Go on - get it and let us know - _I dare you_ - probably get it for under €10


----------



## Cahir (6 Jun 2007)

I was never into Queensryche but I'd be willing to give them a go as I think I'm becoming more tolerant as I age   (Recently I've been listening to DIO - I would never have listened as a teenager!).


----------



## Caveat (6 Jun 2007)

Cahir said:


> DIO


 
...now that _is_ tolerance


----------



## elefantfresh (6 Jun 2007)

Cahir - same as that! I must be mellowing as i get older. Or maybe just not such a muso.

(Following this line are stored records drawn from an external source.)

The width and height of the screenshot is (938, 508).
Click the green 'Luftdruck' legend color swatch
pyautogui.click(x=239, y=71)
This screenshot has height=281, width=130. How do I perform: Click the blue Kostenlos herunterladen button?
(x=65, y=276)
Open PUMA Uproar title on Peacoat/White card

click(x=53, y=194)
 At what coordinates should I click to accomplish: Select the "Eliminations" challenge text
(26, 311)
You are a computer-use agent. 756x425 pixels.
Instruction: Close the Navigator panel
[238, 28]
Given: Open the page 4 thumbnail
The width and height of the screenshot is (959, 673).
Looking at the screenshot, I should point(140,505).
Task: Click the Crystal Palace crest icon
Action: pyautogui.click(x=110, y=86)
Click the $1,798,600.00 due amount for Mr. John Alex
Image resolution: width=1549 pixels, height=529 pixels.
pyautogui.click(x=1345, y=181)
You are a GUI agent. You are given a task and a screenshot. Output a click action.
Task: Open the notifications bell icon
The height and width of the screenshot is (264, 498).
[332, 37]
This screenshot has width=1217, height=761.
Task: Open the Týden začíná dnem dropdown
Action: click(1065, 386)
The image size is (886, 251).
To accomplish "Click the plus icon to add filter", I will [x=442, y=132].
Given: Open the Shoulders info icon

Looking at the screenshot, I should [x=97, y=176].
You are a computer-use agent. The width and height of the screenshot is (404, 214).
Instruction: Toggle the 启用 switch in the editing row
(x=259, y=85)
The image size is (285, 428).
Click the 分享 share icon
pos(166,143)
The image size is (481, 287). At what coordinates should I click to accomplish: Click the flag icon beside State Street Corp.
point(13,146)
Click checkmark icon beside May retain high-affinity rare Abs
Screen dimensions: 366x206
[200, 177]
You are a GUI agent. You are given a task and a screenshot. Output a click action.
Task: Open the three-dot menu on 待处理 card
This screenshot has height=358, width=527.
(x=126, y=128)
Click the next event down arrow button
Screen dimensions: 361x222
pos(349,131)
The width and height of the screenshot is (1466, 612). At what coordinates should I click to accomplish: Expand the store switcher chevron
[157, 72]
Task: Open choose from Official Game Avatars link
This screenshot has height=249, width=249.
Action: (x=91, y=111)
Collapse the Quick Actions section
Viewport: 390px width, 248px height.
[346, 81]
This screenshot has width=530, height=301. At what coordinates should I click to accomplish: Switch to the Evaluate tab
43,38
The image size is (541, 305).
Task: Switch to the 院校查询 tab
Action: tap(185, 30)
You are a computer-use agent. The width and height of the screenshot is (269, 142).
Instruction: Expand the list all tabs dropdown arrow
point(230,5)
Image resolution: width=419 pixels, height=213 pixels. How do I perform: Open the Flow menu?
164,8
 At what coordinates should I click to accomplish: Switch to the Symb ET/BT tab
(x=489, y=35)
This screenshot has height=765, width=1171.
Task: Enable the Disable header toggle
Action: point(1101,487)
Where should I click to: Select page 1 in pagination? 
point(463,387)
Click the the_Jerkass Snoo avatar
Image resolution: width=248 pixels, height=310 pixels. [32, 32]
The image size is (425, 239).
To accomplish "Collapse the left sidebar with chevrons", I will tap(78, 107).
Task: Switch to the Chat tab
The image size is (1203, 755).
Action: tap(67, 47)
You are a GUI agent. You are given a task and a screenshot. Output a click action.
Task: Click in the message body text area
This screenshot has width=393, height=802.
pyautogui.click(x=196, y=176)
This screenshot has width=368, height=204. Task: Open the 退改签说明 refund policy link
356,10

Caveat - tried a little Queensryche on you tube - not as bad as i remember but still not really up my street. 
http://www.youtube.com/watch?v=TSD40nqnpH4
Needs to rock more.

Have you guys tried Slipknot? A lot of it is just noisy but a few of their tunes really really really do rock. 'Left behind' and 'people = ...' would be two tracks to get you going. I'm sure they're on you tube somewhere. Good videos too! I love the masks. Waaaaay cooler than Kiss.


----------



## MugsGame (6 Jun 2007)

> 'heavy metal' appreciation?



Am I the only one who thought of the gold thread rather than music when they saw this?


----------



## elefantfresh (6 Jun 2007)

You're defo in the wrong place MugsGame


----------



## MugsGame (6 Jun 2007)

I know, I don't appreciate heavy metal, and I don't think heavy metals will appreciate!


----------



## Caveat (6 Jun 2007)

Maybe I should start another music based but ambiguous thread: 'Rock Stagnation' anyone?


----------



## elefantfresh (6 Jun 2007)

Metallica could be in that one!


----------



## Caveat (6 Jun 2007)

elefantfresh said:


> Metallica could be in that one!


 
Oooh controversial!  

Maybe I should take some of my own advice guys and try both Dio and Slipknot again - wasn't impressed first time round though.

Have kind of neglected metal in recent years for other guitar bands on the fringes  (e.g Queens of the Stone Age, Muse) so that's it Dio, Deep Purple and Rainbow are coming out tonight and Slipknot will be investigated!


----------



## Cahir (6 Jun 2007)

Caveat said:


> Oooh controversial!
> 
> Maybe I should take some of my own advice guys and try both Dio and Slipknot again - wasn't impressed first time round though.
> 
> Have kind of neglected metal in recent years for other guitar bands on the fringes  (e.g Queens of the Stone Age, Muse) so that's it Dio, Deep Purple and Rainbow are coming out tonight and Slipknot will be investigated!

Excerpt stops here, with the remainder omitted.